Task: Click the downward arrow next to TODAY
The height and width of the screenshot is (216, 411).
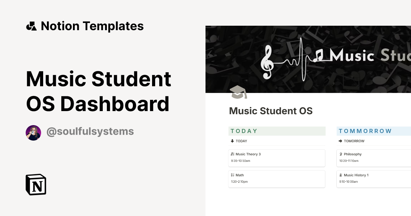Action: tap(232, 141)
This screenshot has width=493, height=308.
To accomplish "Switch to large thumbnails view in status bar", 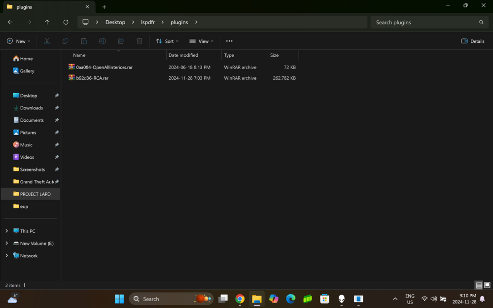I will click(x=487, y=285).
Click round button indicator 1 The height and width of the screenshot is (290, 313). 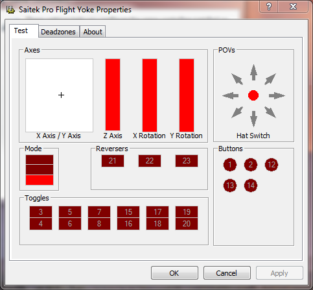[230, 165]
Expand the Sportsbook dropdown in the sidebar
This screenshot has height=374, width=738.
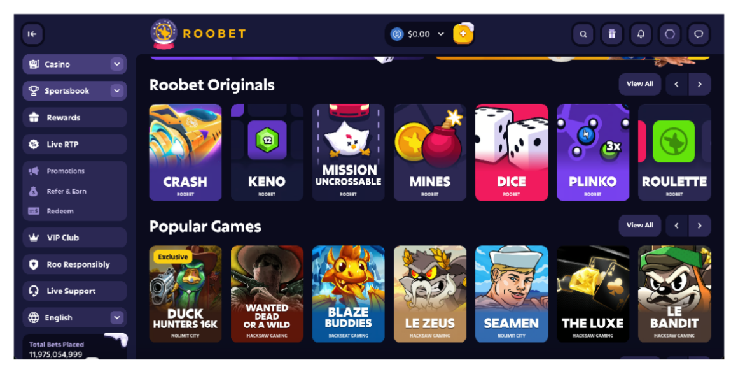coord(117,90)
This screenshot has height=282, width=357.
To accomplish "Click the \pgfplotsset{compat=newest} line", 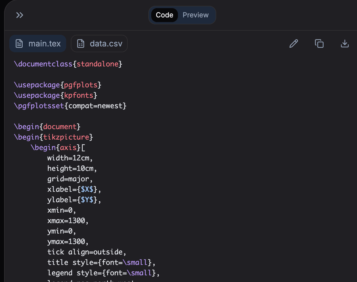I will 70,106.
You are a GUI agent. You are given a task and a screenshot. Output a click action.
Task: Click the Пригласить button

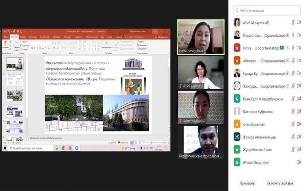coord(247,183)
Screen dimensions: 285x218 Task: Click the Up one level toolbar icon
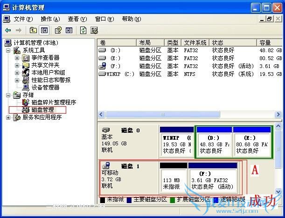tap(33, 30)
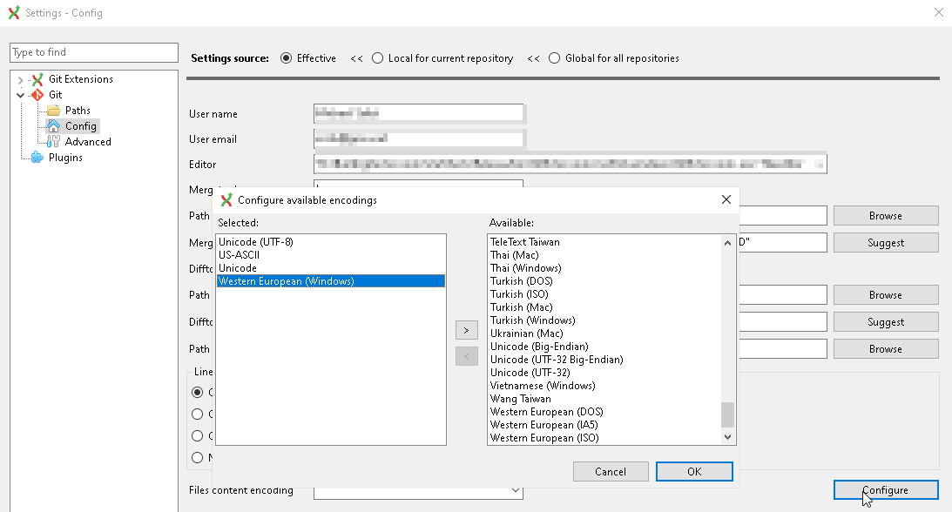The width and height of the screenshot is (952, 512).
Task: Click the Git Extensions icon in the title bar
Action: (x=12, y=12)
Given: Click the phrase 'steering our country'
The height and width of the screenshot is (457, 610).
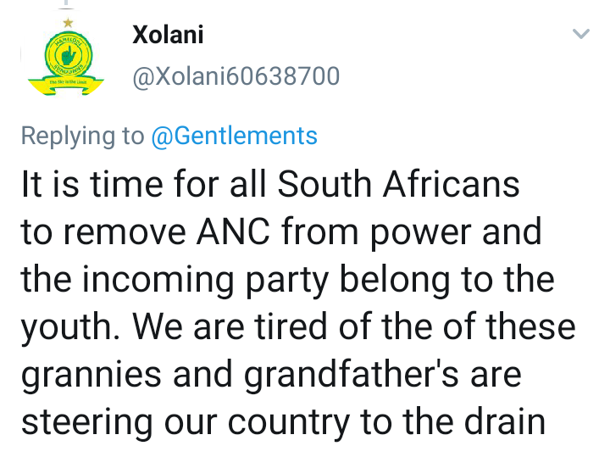Looking at the screenshot, I should pyautogui.click(x=186, y=423).
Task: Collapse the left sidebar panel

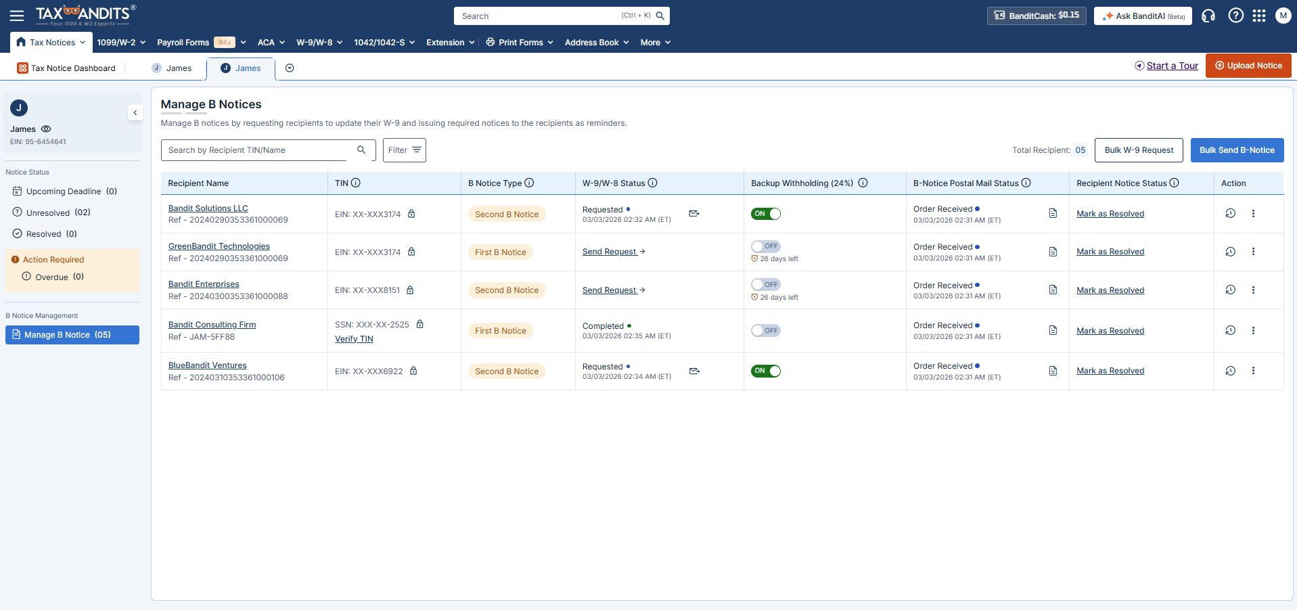Action: coord(135,113)
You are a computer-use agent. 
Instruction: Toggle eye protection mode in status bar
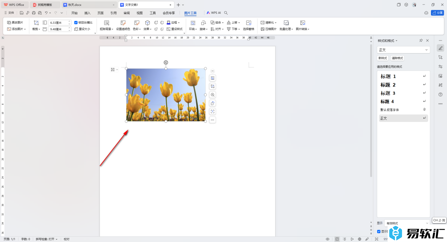[x=328, y=239]
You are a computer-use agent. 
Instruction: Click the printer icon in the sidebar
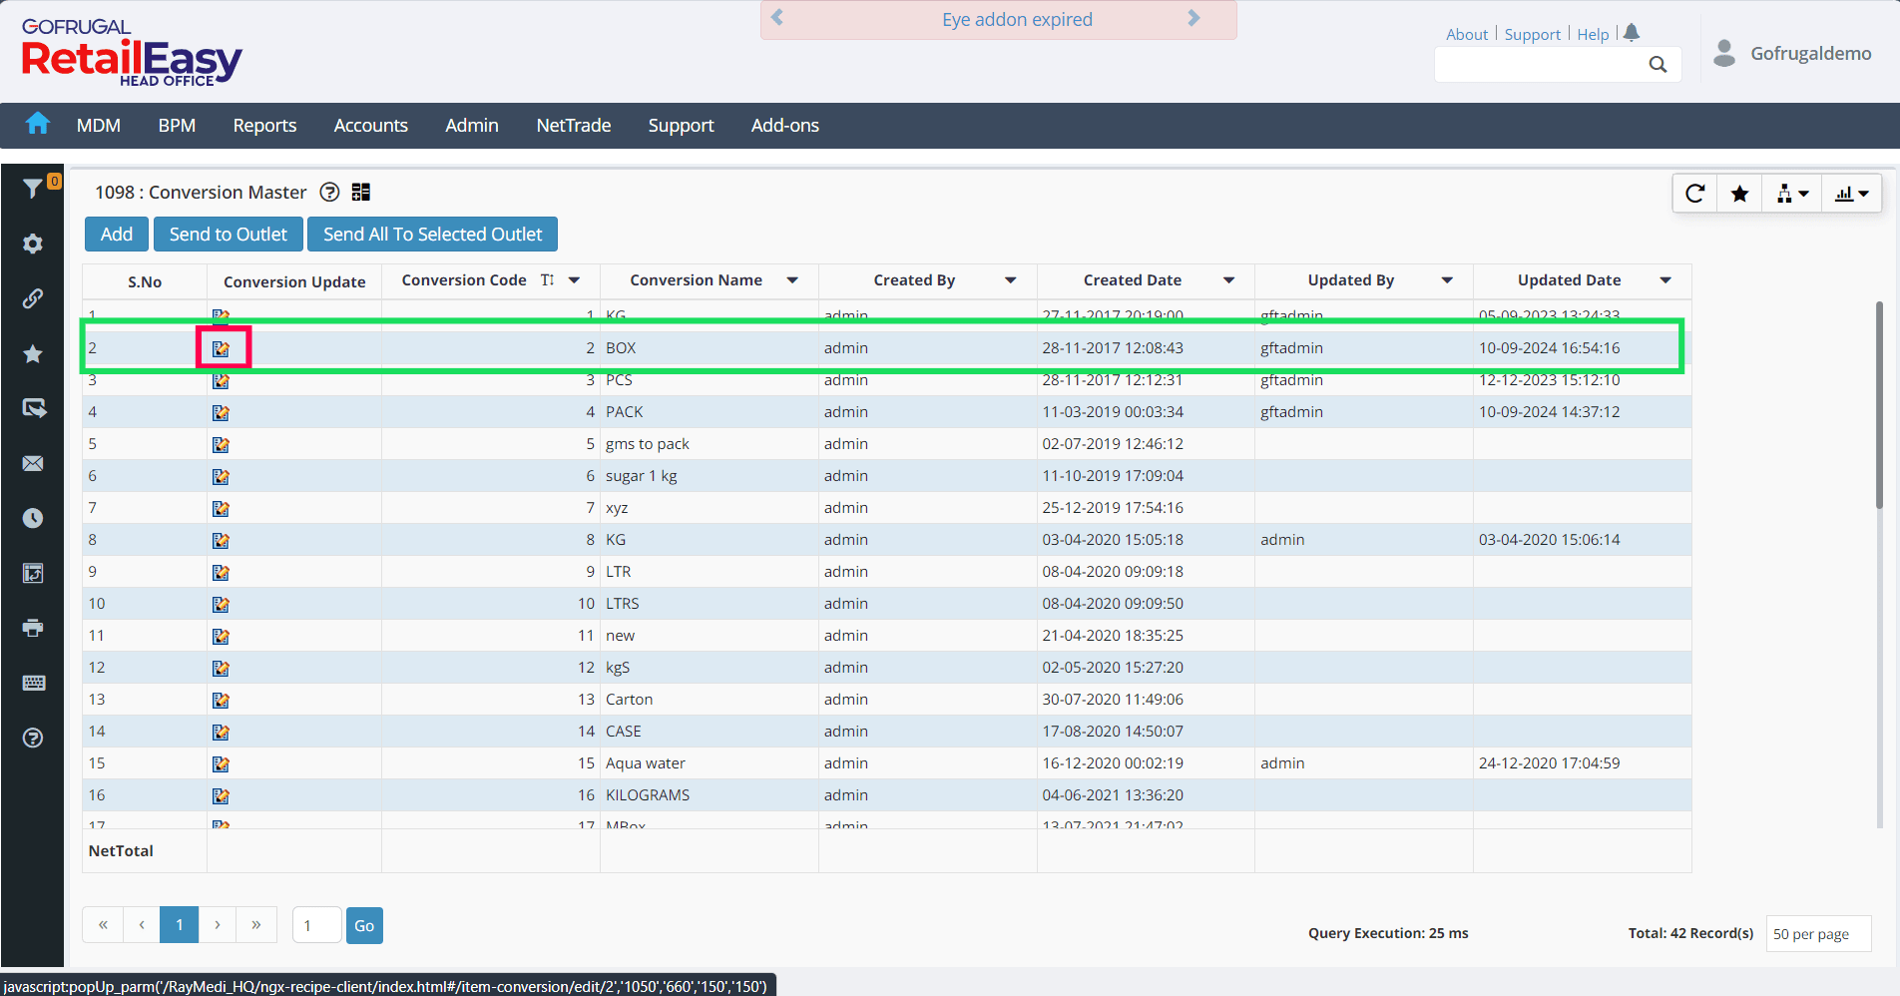(33, 628)
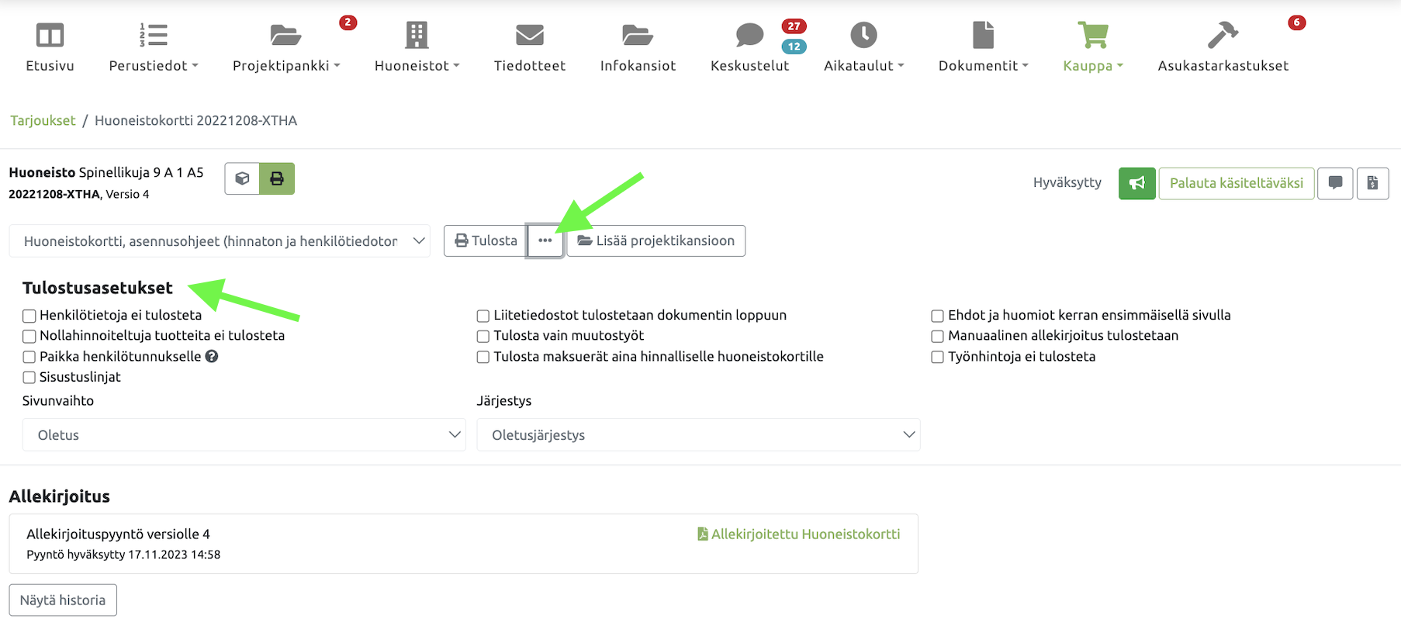Tick Työnhintoja ei tulosteta checkbox

pos(937,357)
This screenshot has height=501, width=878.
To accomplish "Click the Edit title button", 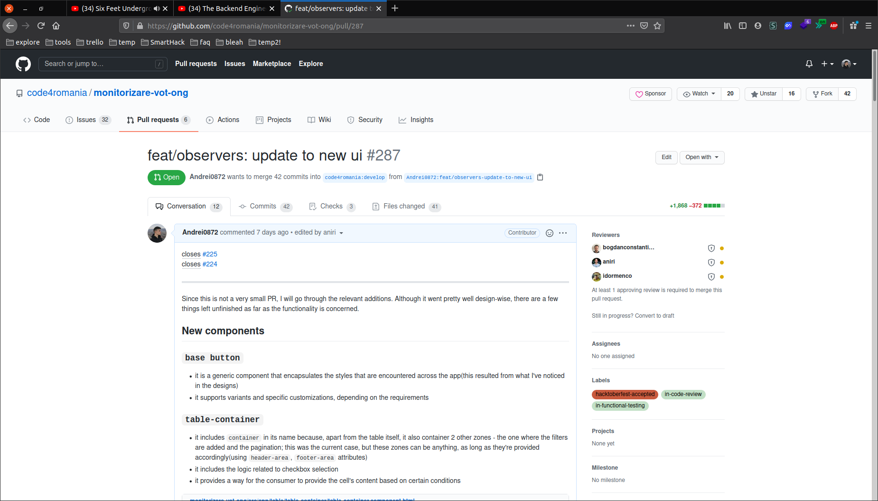I will tap(666, 158).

....

Exercise directions ▸ The lines above from the line with "Screen dimensions: 285x218" through the line with "Given: Click the" are to be given again word for word, with no pictures among them.

Exercise output ▸
Screen dimensions: 285x218 Task: Click the Up one level toolbar icon
tap(33, 30)
The width and height of the screenshot is (952, 512).
Task: Click the Git Extensions icon in the title bar
Action: (x=12, y=12)
Given: Click the phrase 'steering our country'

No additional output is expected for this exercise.